This week, Leading the Future launched a $10 million campaign urging Congress to craft a national AI policy that overrides state laws. Nathan Leamer, executive director of Build American AI, the PAC’s advocacy arm, confirmed that the group supports preemption even without AI-specific federal consumer protections in place.
Leamer’s position is that existing laws, including those addressing fraud or product liability, are enough to handle AI harms. That approach is more reactive: allow companies to move quickly, then address problems later in court.
Why opponents say preemption is risky
The opposing argument is not necessarily against a national AI policy.

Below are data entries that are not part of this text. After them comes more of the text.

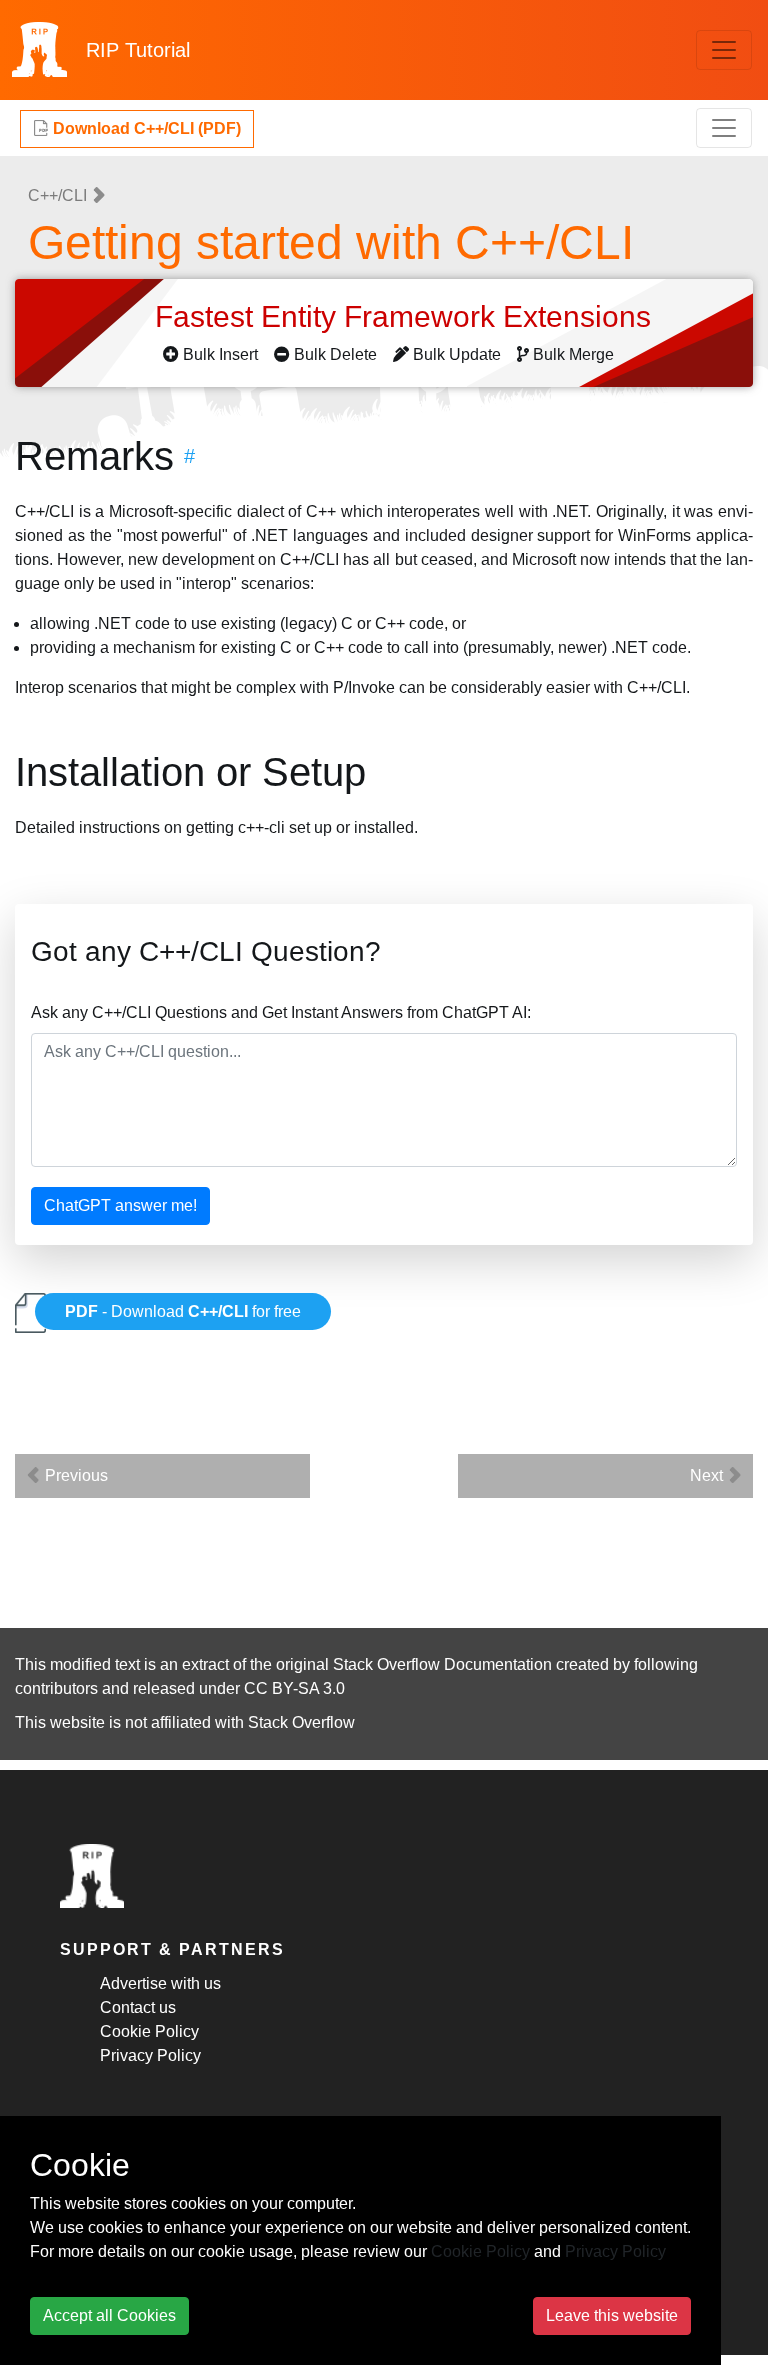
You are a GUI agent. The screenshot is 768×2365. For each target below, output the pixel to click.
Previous (74, 1475)
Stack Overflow (301, 1722)
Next (708, 1475)
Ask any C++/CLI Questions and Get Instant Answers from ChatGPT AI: (281, 1012)
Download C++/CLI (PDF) (145, 128)
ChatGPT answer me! (120, 1205)
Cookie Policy (149, 2031)
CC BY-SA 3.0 (294, 1688)
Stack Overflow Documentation (442, 1664)
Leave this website (612, 2315)
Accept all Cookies (109, 2315)
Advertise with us (160, 1983)
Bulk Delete (335, 354)
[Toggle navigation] (724, 50)
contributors (56, 1688)
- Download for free (183, 1311)
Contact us (138, 2007)
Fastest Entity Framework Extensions (407, 316)
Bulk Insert (220, 354)
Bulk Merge (573, 354)
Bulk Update (457, 354)
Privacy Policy (150, 2055)
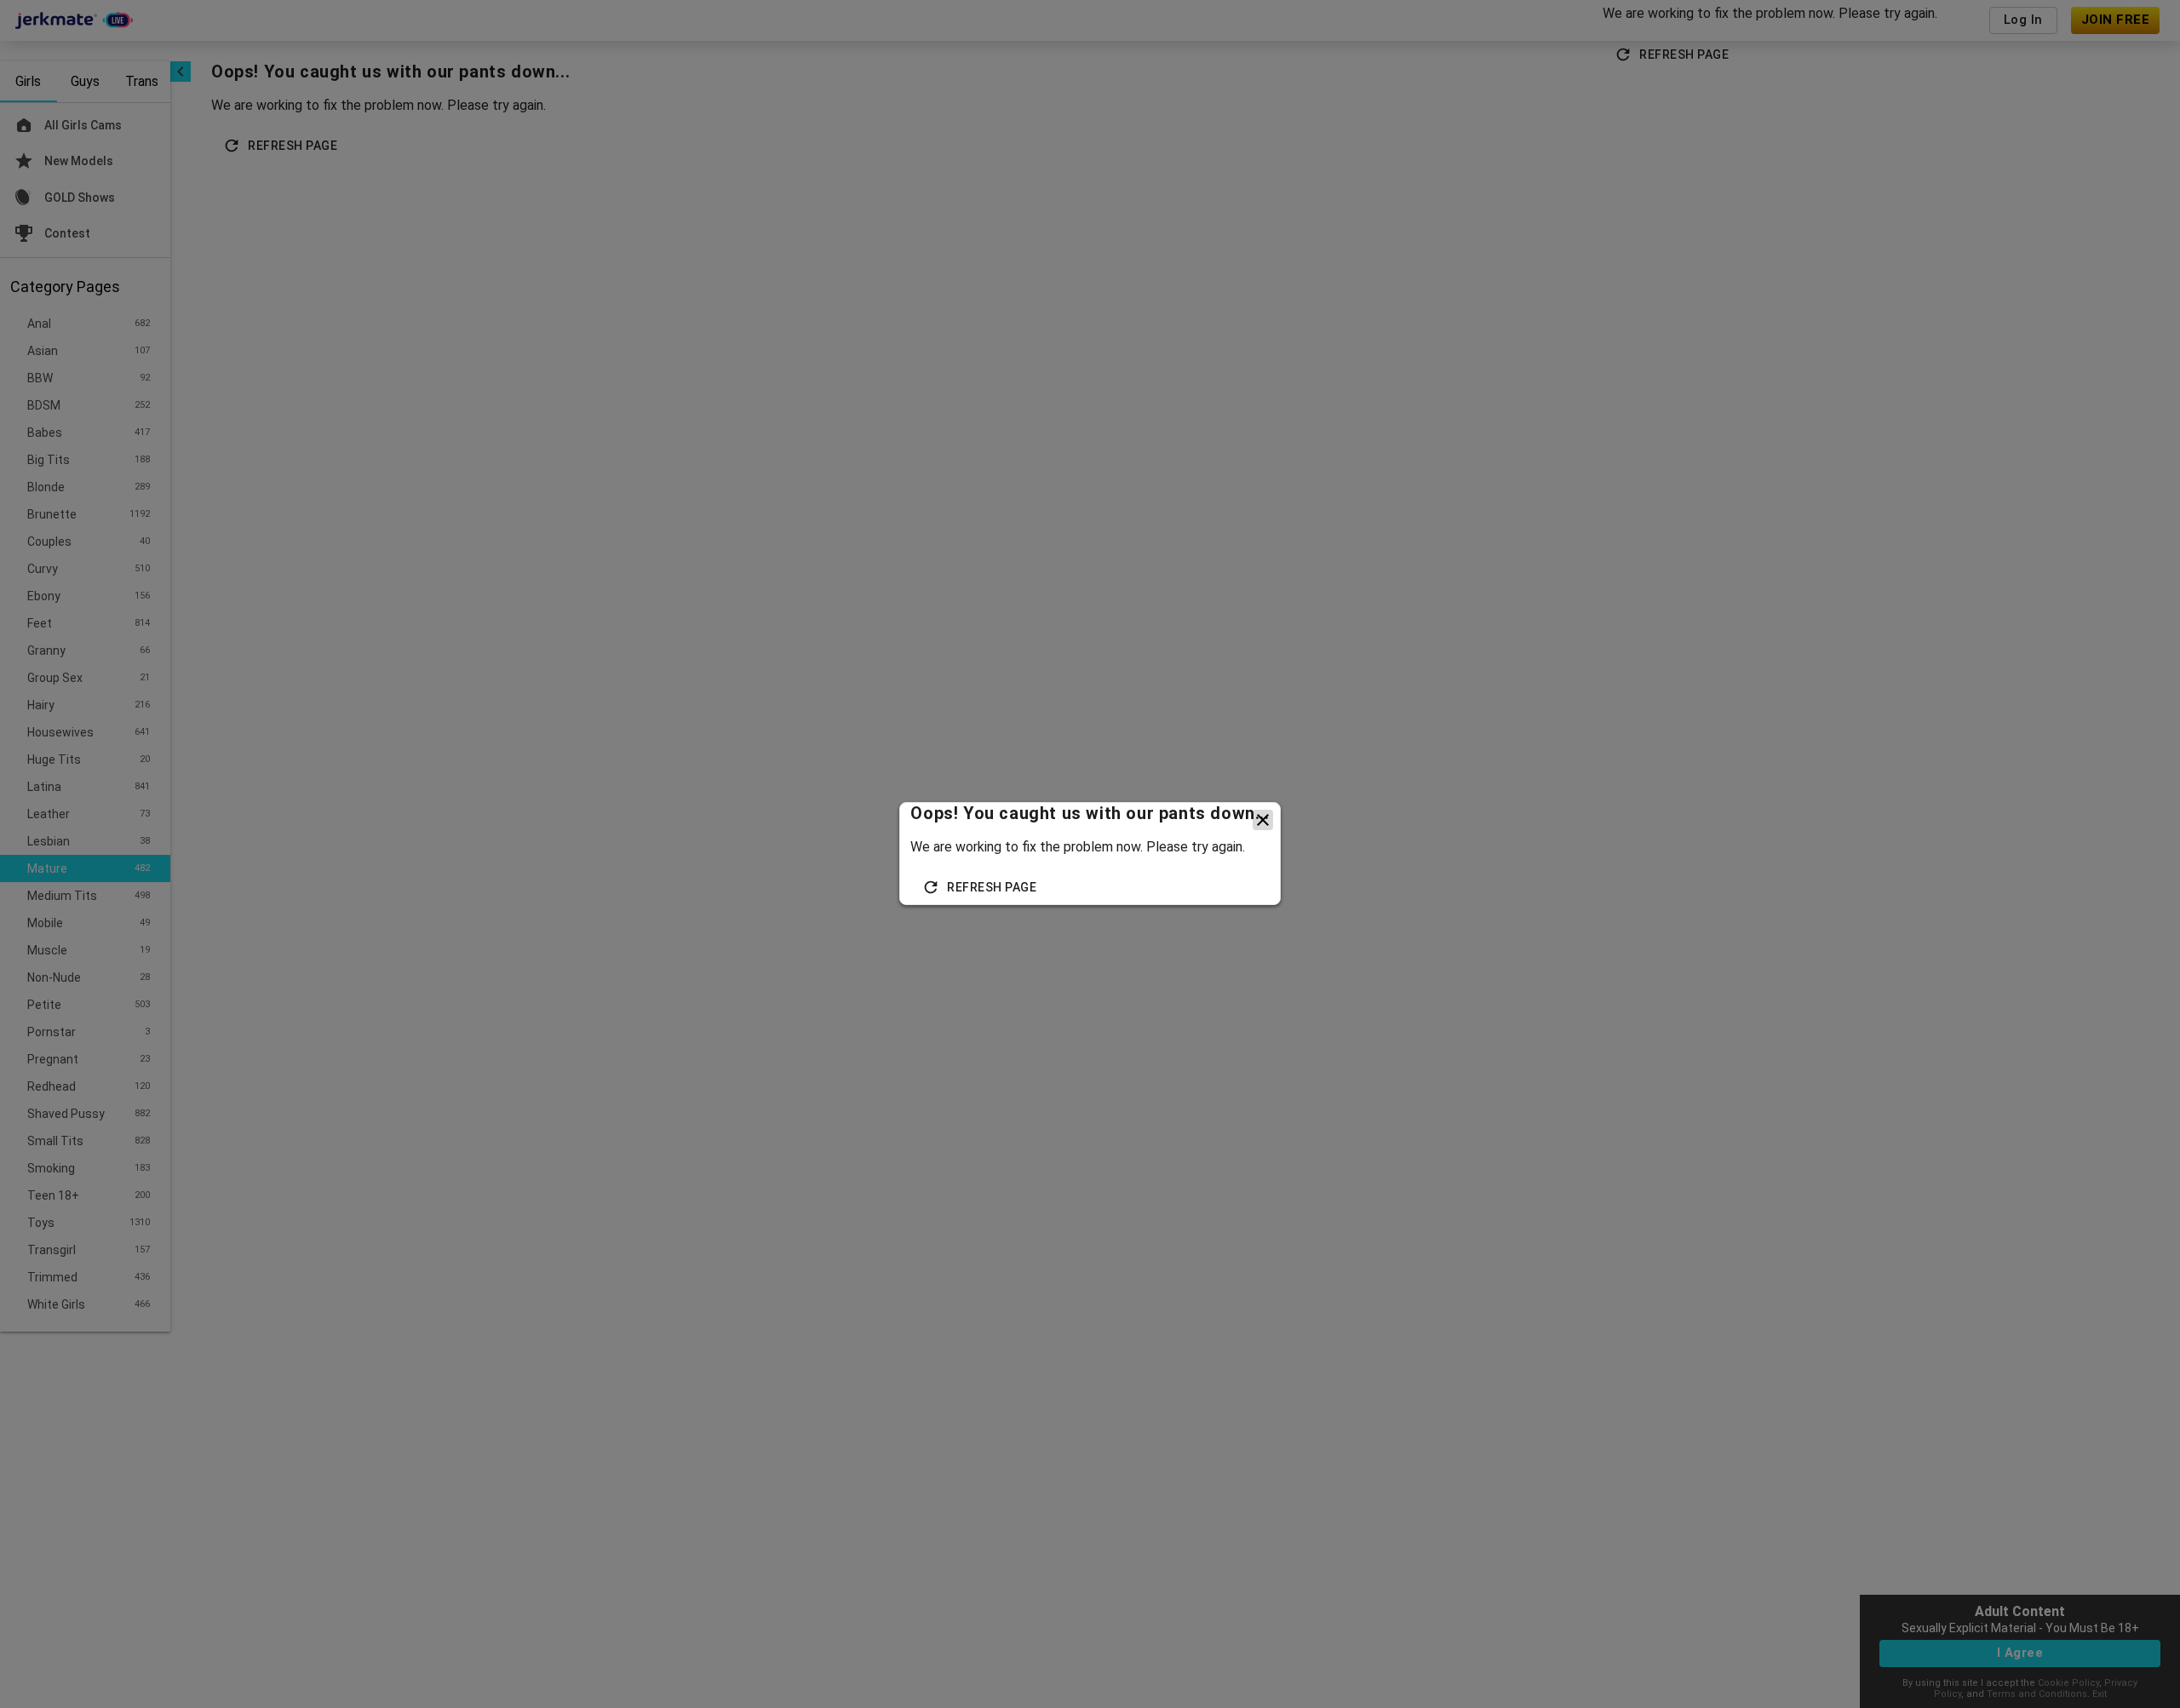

Alex Bores, a New York Assembly member running for Congress, supports a federal framework. But he argues that states can move faster when new risks emerge.
Bores sponsored the RAISE Act, which requires large AI labs to have safety plans to prevent critical harms. He told TechCrunch that he believes in AI’s power and sees reasonable regulation as part of making AI trustworthy in the marketplace.
“Ultimately, the AI that’s going to win in the marketplace is going to be trustworthy AI, and often the marketplace undervalues or puts poor short-term incentives on investing in safety.”
Members of Congress have also pushed back against sweeping preemption. Congress voted overwhelmingly against a similar moratorium earlier this year. More than 200 lawmakers signed an open letter opposing preemption in the NDAA, arguing that “states serve as laboratories of democracies” and must “retain the flexibility to confront new digital challenges as they arise.”
Nearly 40 state attorneys general also sent an open letter opposing a state AI regulation ban. Their concern reflects a broader fear: if state laws are blocked before federal protections exist, consumers could be left with fewer safeguards while AI companies continue operating with limited oversight.
Cybersecurity expert Bruce Schneier and data scientist Nathan E. Sanders, authors of Rewiring Democracy: How AI Will Transform Our Politics, Government, and Citizenship, argue that the patchwork complaint is overstated. They note that AI companies already comply with tougher EU regulations and that many industries operate under different state laws.
What a federal standard could include
Rep. Ted Lieu (D-CA) and the bipartisan House AI Task Force are preparing a package of federal AI bills covering fraud, healthcare, transparency, child safety, and catastrophic risk. A large bill like that could take months, if not years, to become law.
Lieu is drafting an over 200-page mega-bill that he hopes to introduce in December. It includes issues such as fraud penalties, deepfake protections, whistleblower protections, compute resources for academia, and mandatory testing and disclosure for large language model companies.
The testing and disclosure provision would require AI labs to test their models and publish results, something most do voluntarily now. Lieu has not introduced the bill yet, but he said it does not direct federal agencies to review AI models directly.
That makes it different from a bill introduced by Senators Josh Hawley (R-MS) and Richard Blumenthal (D-CN), which would require a government-run evaluation program for advanced AI systems before they deployed. Lieu acknowledged that his proposal would not be as strict, but said he is trying to write something that could become law.
“My goal is to get something into law this term,” Lieu said, noting that House Majority Leader Scalise is openly hostile to AI regulation. “I’m not writing a bill that I’d have if I were king. I’m trying to write a bill that could pass a Republican-controlled House, a Republican-controlled Senate, and a Republican-controlled White House.”
That is the practical problem at the heart of the AI regulation fight. A federal standard may be the long-term goal for many sides, but the current preemption push could arrive before that standard exists. The result is a high-stakes policy fight over whether states should keep acting now, or step back while Washington tries to catch up.